• **AVAILABLE DATA**:

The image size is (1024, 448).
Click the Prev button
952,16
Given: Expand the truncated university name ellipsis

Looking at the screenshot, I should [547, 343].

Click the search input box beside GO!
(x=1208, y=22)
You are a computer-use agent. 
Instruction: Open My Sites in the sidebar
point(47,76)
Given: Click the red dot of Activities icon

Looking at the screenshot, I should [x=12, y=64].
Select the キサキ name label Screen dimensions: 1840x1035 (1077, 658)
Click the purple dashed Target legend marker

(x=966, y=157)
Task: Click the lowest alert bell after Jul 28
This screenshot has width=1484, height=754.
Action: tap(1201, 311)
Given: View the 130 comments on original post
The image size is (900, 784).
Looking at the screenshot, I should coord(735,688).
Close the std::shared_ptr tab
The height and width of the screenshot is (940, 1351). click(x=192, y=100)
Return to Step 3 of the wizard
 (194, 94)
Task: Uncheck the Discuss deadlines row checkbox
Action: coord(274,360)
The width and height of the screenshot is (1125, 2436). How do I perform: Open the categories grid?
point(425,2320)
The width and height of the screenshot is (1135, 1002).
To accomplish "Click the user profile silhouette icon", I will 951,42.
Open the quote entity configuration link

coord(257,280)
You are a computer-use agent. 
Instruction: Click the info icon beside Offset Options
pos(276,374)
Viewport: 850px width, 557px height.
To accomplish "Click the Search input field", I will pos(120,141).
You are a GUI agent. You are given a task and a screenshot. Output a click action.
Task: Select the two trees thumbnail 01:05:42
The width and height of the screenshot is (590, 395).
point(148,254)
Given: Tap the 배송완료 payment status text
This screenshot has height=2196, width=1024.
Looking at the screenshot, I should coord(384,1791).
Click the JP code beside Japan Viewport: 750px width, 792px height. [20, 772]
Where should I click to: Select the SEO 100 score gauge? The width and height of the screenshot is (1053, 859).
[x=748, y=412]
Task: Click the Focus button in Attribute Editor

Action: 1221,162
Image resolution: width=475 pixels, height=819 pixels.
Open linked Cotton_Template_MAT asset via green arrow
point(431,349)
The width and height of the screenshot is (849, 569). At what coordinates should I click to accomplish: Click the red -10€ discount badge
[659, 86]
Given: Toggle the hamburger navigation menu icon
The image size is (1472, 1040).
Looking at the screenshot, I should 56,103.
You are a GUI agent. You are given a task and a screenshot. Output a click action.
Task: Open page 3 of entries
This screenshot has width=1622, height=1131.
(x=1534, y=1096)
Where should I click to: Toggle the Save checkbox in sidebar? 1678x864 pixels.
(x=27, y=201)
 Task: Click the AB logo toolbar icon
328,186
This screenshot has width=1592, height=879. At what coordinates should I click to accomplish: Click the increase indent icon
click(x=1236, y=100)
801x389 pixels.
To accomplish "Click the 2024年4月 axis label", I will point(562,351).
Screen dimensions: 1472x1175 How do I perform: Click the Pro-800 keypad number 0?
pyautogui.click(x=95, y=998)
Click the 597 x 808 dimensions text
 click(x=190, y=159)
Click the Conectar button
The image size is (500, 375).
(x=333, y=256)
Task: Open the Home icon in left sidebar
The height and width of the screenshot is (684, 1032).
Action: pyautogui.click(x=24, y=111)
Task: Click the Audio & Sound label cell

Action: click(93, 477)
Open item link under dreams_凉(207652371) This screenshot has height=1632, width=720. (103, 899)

• **EXERCISE REQUIREMENTS**:
Would you set down exactly the lines from the line with "Task: Open page 3 of entries" through the last one in the material?

• **RESULT BELOW**:
Task: Open page 3 of entries
This screenshot has width=1622, height=1131.
(x=1534, y=1096)
Where should I click to: Toggle the Save checkbox in sidebar? 1678x864 pixels.
(x=27, y=201)
 Task: Click the AB logo toolbar icon
328,186
This screenshot has width=1592, height=879. At what coordinates should I click to accomplish: Click the increase indent icon
click(x=1236, y=100)
801x389 pixels.
To accomplish "Click the 2024年4月 axis label", I will point(562,351).
Screen dimensions: 1472x1175 How do I perform: Click the Pro-800 keypad number 0?
pyautogui.click(x=95, y=998)
Click the 597 x 808 dimensions text
 click(x=190, y=159)
Click the Conectar button
The image size is (500, 375).
(x=333, y=256)
Task: Open the Home icon in left sidebar
The height and width of the screenshot is (684, 1032).
Action: pyautogui.click(x=24, y=111)
Task: Click the Audio & Sound label cell

Action: click(93, 477)
Open item link under dreams_凉(207652371) This screenshot has height=1632, width=720. (103, 899)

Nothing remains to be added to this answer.